Façade septentrionale d’Ongkor-Wat. — Dessin de Guiaud d’après M. Mouhot.

Tout le sommet du mont est couvert d’une croûte de calcaire qui a été taillé de manière à offrir une vaste surface plane. À des espaces réglés, se trouvent quatre rangs de trous carrés assez profonds et en face les uns des autres ; dans quelques-uns sont encore debout des colonnes carrées également, qui devaient supporter deux toits, et former une galerie qui conduisait de l’escalier à l’édifice principal et dont deux bras transversaux reliaient également quatre tours avancées. Ces dernières sont construites, partie en briques, partie en grès. À en juger par le travail des détails, et surtout par l’état de vétusté de la pierre qui se réduit en poussière sous les doigts en maints endroits à l’extérieur, cet édifice aurait une origine de beaucoup antérieure à celle de quelques autres monuments ; l’art était alors dans son enfance comme la science ; les difficultés étaient surmontées, mais on voit que ce n’était pas sans de grands efforts de travail et d’intelligence. Le goût était déjà grand et beau, mais le génie, la volonté et la force faisaient un peu défaut ; en un mot, le temple du mont Ba-Khêng paraît avoir été un des préludes de cette civilisation comme Ongkor-Wat en aurait été plus tard le couronnement.

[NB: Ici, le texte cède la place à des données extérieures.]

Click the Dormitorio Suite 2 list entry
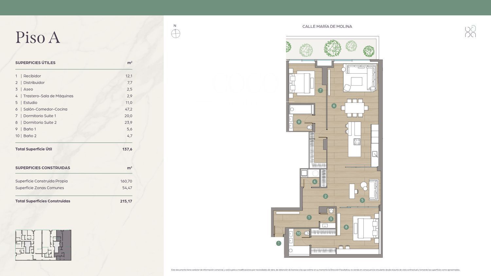Image resolution: width=491 pixels, height=276 pixels. pyautogui.click(x=74, y=123)
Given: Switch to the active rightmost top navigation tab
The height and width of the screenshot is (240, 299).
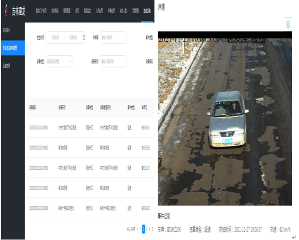Looking at the screenshot, I should [147, 11].
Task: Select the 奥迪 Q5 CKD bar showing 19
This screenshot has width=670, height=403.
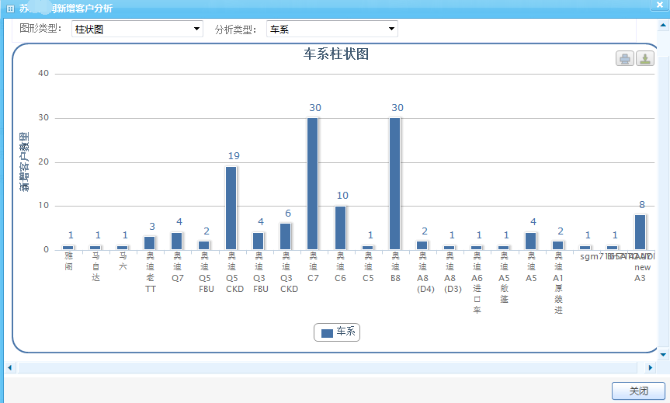Action: click(231, 208)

À six ou sept kilomètres au nord-ouest du temple, gisent les ruines d’Ongkor-Thôm, l’ancienne capitale. Un bout de chaussée, en partie détruite, cachée sous un épais lit de sable et de poussière et traversant un large fossé bordé de débris de pierres, de blocs, de colonnes, de lions et d’éléphants, conduit à la porte de la ville, qui a la forme et les proportions d’un arc de triomphe.

Ce monument, assez bien conservé, est composé d’une tour centrale haute de dix-huit mètres, entourée de quatre tourelles et flanqué de deux autres tours avec galeries se reliant ensemble.

Au sommet se trouvent placées quatre énormes têtes dans le goût égyptien.

Tout le reste est chargé de sculptures. Le pied de la grande tour est percé d’une voûte qui permet le passage aux chars et de chaque côté de laquelle on a ménagé dans les murs deux ouvertures pour les portes et les escaliers qui font communiquer les tours entre elles et avec les murailles. L’édifice tout entier est construit en pierre de grès. La grande muraille d’enceinte est formée de blocs de concrétions ferrugineuses, et s’étend à droite et à gauche de la porte.